La seule solution pour briser la spirale infernale est d’injecter des fonds pour renflouer la consommation des ménages et donc inciter les entreprises à investir : d’où les plans de relance. Mais à condition que la demande puisse être remplie par les entreprises nationales – sinon ce sont les importations qui vont exploser alors que l’investissement national ne décollera pas. C’est typiquement le danger français : à part l’immobilier et pour moitié l’automobile, tout le reste (agroalimentaire, habillement, jouets, informatique, films et disques…) est majoritairement importé de Chine, d’Allemagne, du Japon ou des États-Unis. Ce pourquoi le « remède keynésien » est chez nous devenu relativement inefficace (la relance par la dépense publique pour lequel l’économiste anglais des années 30 John Maynard Keynes est célèbre dans les cercles technocratiques parisiens). En revanche, il serait efficace sur l’ensemble de la zone euro.

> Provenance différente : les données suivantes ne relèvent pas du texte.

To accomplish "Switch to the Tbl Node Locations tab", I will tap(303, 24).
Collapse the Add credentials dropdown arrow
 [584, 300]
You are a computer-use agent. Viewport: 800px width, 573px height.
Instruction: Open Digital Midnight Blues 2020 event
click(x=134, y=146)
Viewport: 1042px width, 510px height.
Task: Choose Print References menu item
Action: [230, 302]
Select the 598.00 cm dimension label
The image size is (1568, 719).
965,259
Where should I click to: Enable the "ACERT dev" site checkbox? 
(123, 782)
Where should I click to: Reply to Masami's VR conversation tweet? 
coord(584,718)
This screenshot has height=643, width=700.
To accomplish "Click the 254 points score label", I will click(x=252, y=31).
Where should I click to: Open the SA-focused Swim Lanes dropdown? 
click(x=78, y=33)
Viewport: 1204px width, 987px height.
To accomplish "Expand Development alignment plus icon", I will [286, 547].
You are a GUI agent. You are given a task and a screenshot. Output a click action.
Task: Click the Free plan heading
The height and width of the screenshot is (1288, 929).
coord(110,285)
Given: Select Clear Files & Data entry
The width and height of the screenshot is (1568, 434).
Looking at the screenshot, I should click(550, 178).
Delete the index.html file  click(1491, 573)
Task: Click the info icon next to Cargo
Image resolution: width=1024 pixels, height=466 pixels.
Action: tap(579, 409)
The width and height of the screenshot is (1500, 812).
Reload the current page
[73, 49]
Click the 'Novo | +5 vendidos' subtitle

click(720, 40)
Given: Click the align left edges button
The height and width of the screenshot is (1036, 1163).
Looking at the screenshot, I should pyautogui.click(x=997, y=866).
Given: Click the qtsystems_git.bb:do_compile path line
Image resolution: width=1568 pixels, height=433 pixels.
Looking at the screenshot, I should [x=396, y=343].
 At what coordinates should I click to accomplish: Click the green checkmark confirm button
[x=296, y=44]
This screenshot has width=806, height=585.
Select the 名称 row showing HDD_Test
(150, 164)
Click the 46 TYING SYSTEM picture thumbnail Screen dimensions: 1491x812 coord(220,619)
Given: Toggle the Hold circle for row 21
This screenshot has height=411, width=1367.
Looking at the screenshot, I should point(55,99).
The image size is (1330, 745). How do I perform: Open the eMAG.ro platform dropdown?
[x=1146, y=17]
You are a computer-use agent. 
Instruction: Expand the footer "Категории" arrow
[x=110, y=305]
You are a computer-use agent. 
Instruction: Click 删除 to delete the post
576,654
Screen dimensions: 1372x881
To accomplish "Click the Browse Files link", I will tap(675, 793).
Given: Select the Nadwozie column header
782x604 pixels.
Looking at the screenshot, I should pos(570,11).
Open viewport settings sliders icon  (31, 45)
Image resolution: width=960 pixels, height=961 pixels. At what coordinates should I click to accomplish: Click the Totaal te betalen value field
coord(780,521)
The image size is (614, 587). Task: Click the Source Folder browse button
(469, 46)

Mieux vaudrait conforter en France l’offre, c’est-à-dire les entreprises, qui investiront et créeront des emplois, donc de la consommation et des impôts.
Mais tant que rien de concret n’est fait – et il faut attendre février-mars pour que l’équipe Obama se mette enfin en place – pourquoi voudriez-vous que l’investissement en actions retrouve quelques couleurs ? Il y aura les yoyos habituels, pas de quoi investir.